Success for All: Schoolwide Improvement for Disadvantaged Students

Keynote speakers:

Robert E. Slavin

Nancy A. Madden

Success for All is a whole-school approach designed to use all school staff and resources in an integrated way to ensure that all students in elementary and middle schools succeed, especially in reading. Begun in 1987 in Baltimore, it is now used widely in the US and UK, and on a smaller scale in the Netherlands. The main components of the approach include cooperative learning, extensive professional development, frequent assessment, tutoring for struggling students, parent involvement, and a whole-school leadership structure. Numerous evaluations, mostly by third parties, have found positive effects of Success for All on reading. This presentation will explain the development and current elements of Success for All, the research, the dissemination, and the place of this strategy in the evidence based reform movement in the US and UK.
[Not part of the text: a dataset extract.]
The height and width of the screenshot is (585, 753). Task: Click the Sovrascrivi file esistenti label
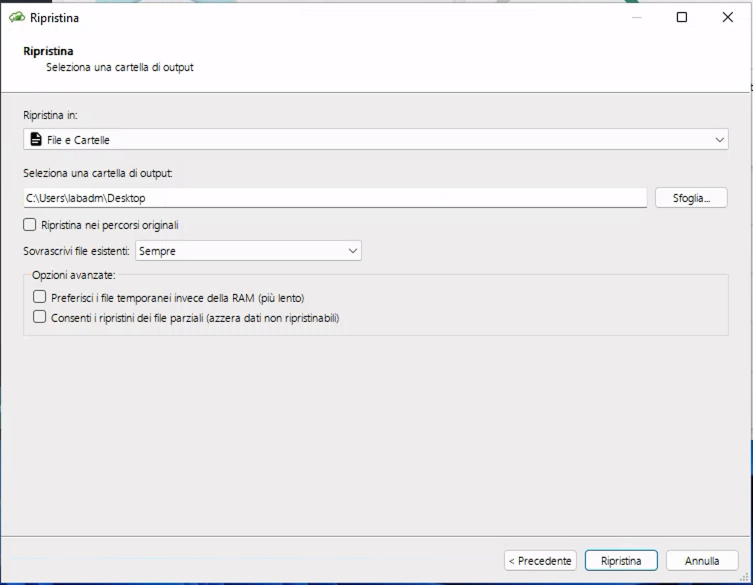[x=76, y=251]
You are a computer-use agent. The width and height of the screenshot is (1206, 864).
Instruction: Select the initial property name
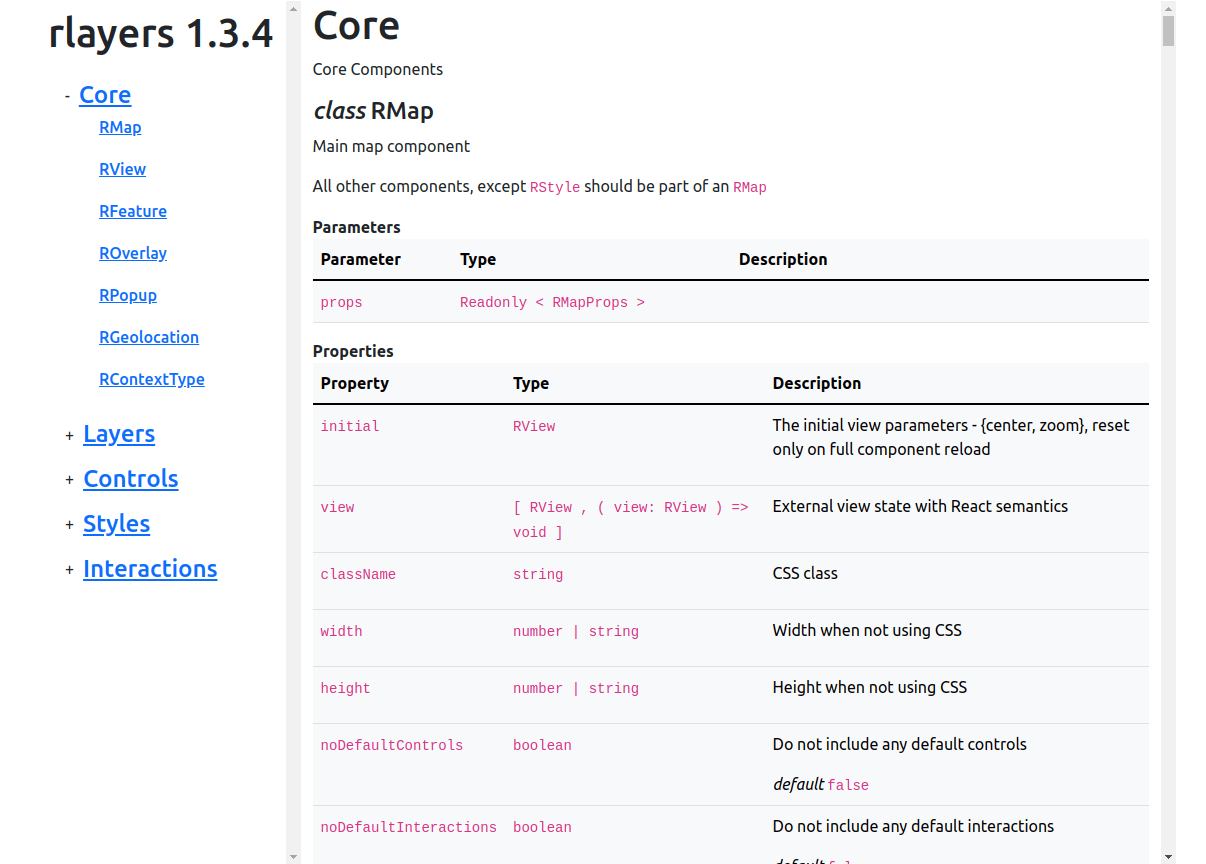tap(350, 425)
25 years of school leagues tables, accountability and choice: Lessons from England

Keynote speaker:

George Leckie

Centre for Multilevel Modelling
Graduate School of Education
University of Bristol

Education systems around the world increasingly use school performance measures derived from value-added statistical models to estimate school and teacher effects on student test scores and to reward and penalise schools and teachers accordingly. England has a 25-year history in this regard, additionally publishing schools’ performances in high profile ‘league tables’ to facilitate parental choice. In this talk, I will describe the evolution of school performance measures and statistical models brought about by successive English governments. I will then discuss the statistical challenges England has encountered when attempting to estimate school effects, including: measuring their stability and consistency, quantifying and communicating their statistical uncertainty, accounting for student mobility and missing data, and monitoring their influence on narrowing student achievement gaps. I will conclude with thoughts and recommendations for other education systems embarking on data-driven school accountability systems.
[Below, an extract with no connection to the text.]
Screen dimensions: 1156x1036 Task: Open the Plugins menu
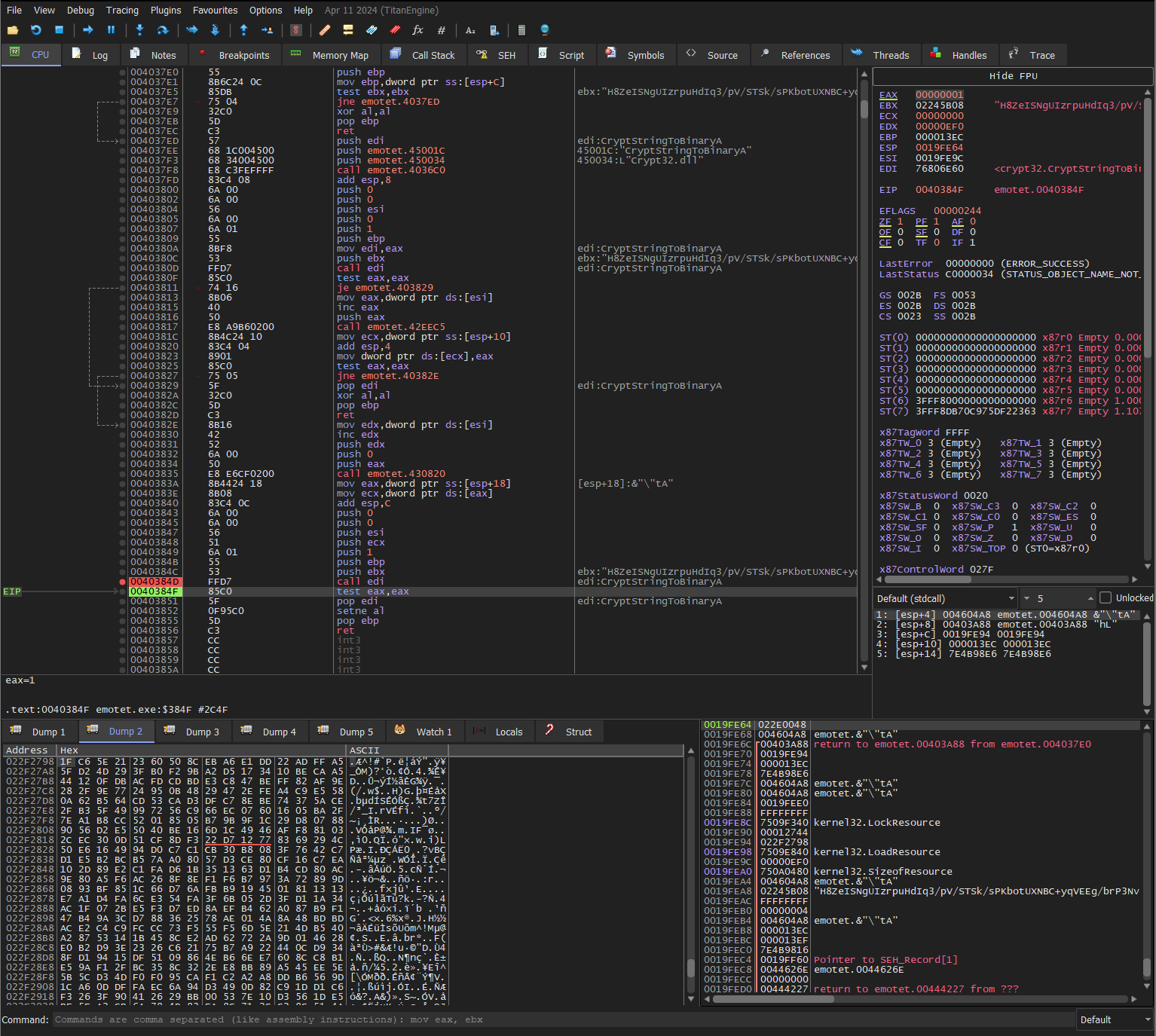click(166, 11)
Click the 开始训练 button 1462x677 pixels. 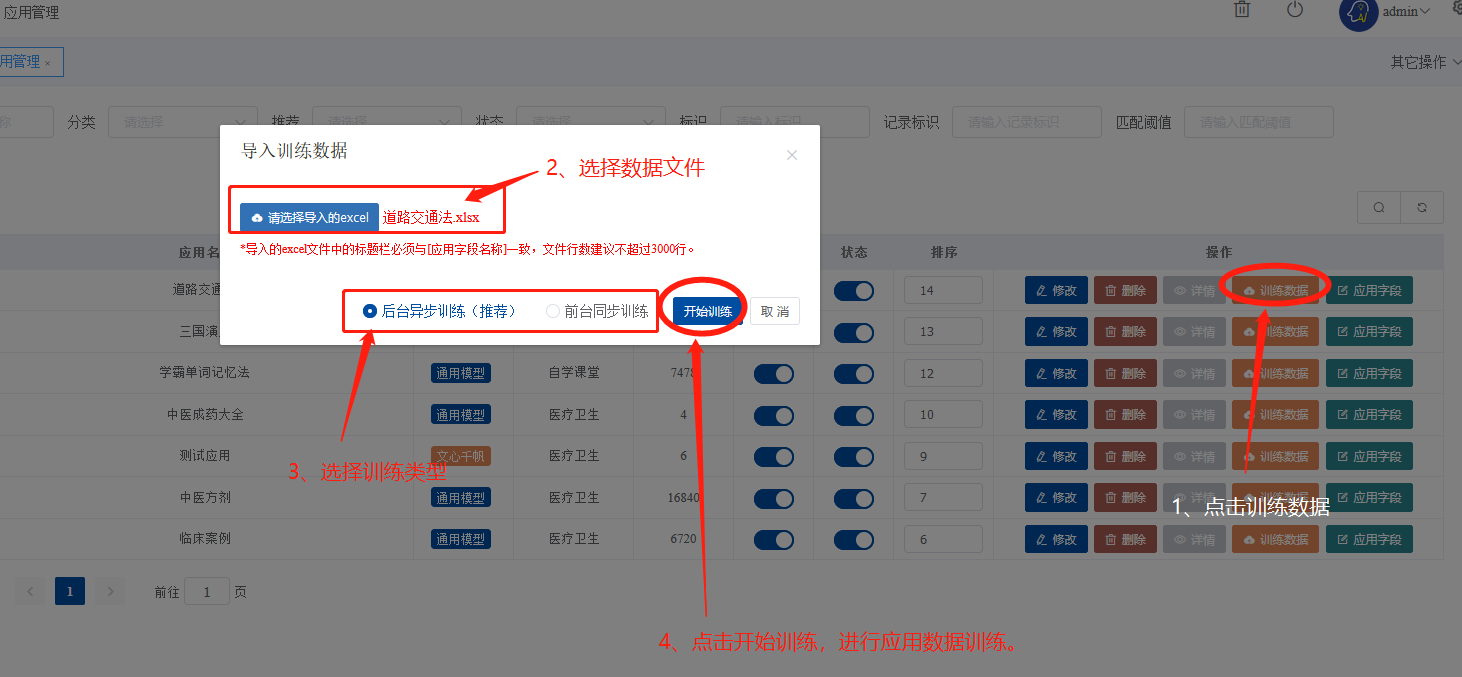point(708,311)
Designing Rigorous Evaluations of Educational Interventions

Keynote speaker:

Jessaca Spybrook, PhD

Western Michigan University

Cluster randomized trials have become increasingly common designs to assess the impact of educational interventions. The process of planning and implementing a rigorous cluster randomized trial involves multiple steps. This talk will focus on three of those steps:
1) strategies for selecting the appropriate design,
2) given the specific design, steps for conducting power calculations to answer the What Works and For Whom or Under What Conditions questions, and
3) steps for increasing the credibility and transparency of the impact study through pre-registration of the design and analysis plan.
I will discuss the design considerations and power calculations using real examples from impact studies of educational interventions. I will demonstrate the features of pre-registration using the Registry of Efficacy and Effectiveness Studies in Education (REES), a registry specifically targeted at impact studies in education. REES was developed with support from the Institute of Education Sciences, the research branch of the U.S. Department of Education, and is set to launch in 2018.